Material supplied:
▬▬▬

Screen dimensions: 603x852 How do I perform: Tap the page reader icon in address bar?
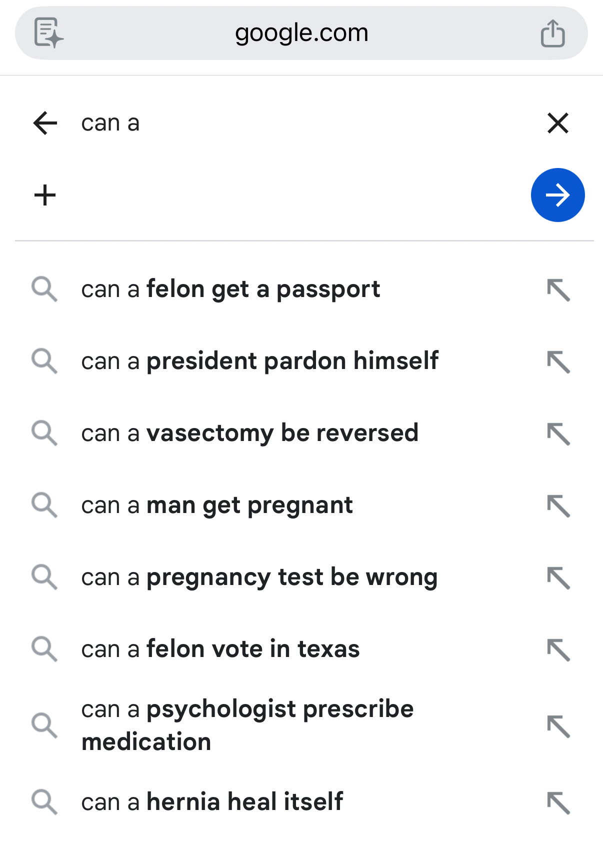(x=49, y=33)
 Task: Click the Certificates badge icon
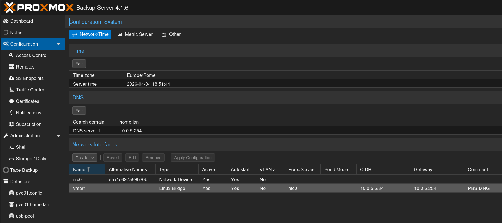[x=11, y=101]
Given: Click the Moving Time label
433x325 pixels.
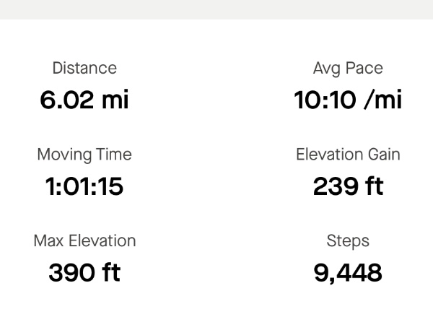Looking at the screenshot, I should pos(84,155).
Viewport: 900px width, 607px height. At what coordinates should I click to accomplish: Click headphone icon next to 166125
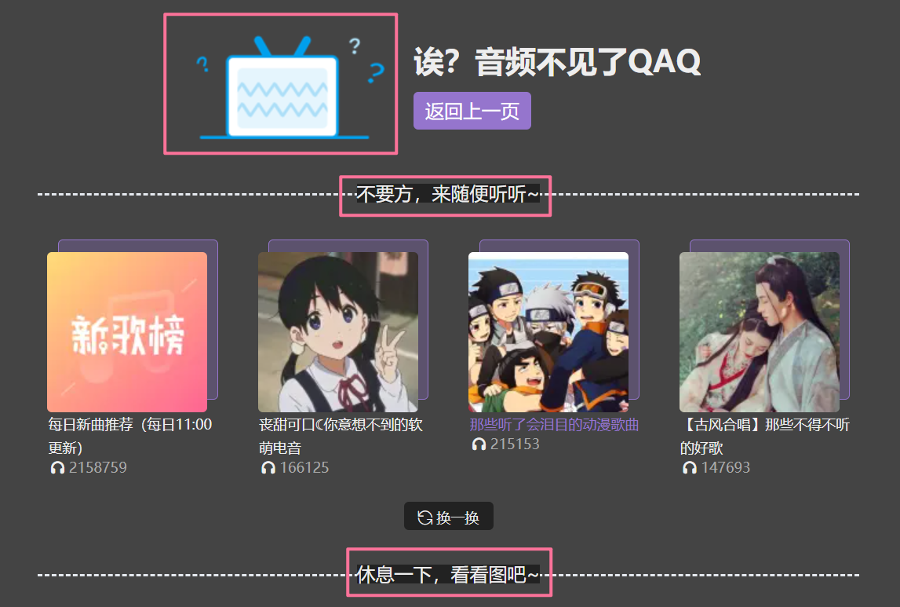[268, 468]
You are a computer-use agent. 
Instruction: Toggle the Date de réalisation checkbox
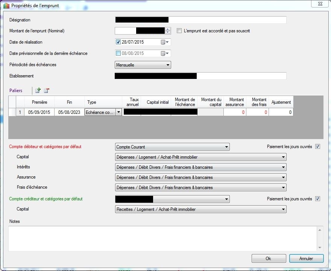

▬▬▬

Restate the material above exactly. Exclude all pictures.

Screen dimensions: 603x852 How do I perform: Tap the page reader icon in address bar?
(x=49, y=33)
 Task: Click the Certificates badge icon
[x=11, y=101]
Given: Click the Moving Time label
433x325 pixels.
Looking at the screenshot, I should pos(84,155).
Viewport: 900px width, 607px height. At what coordinates should I click to accomplish: Click headphone icon next to 166125
[268, 468]
You are a computer-use agent. 
Instruction: Toggle the Date de réalisation checkbox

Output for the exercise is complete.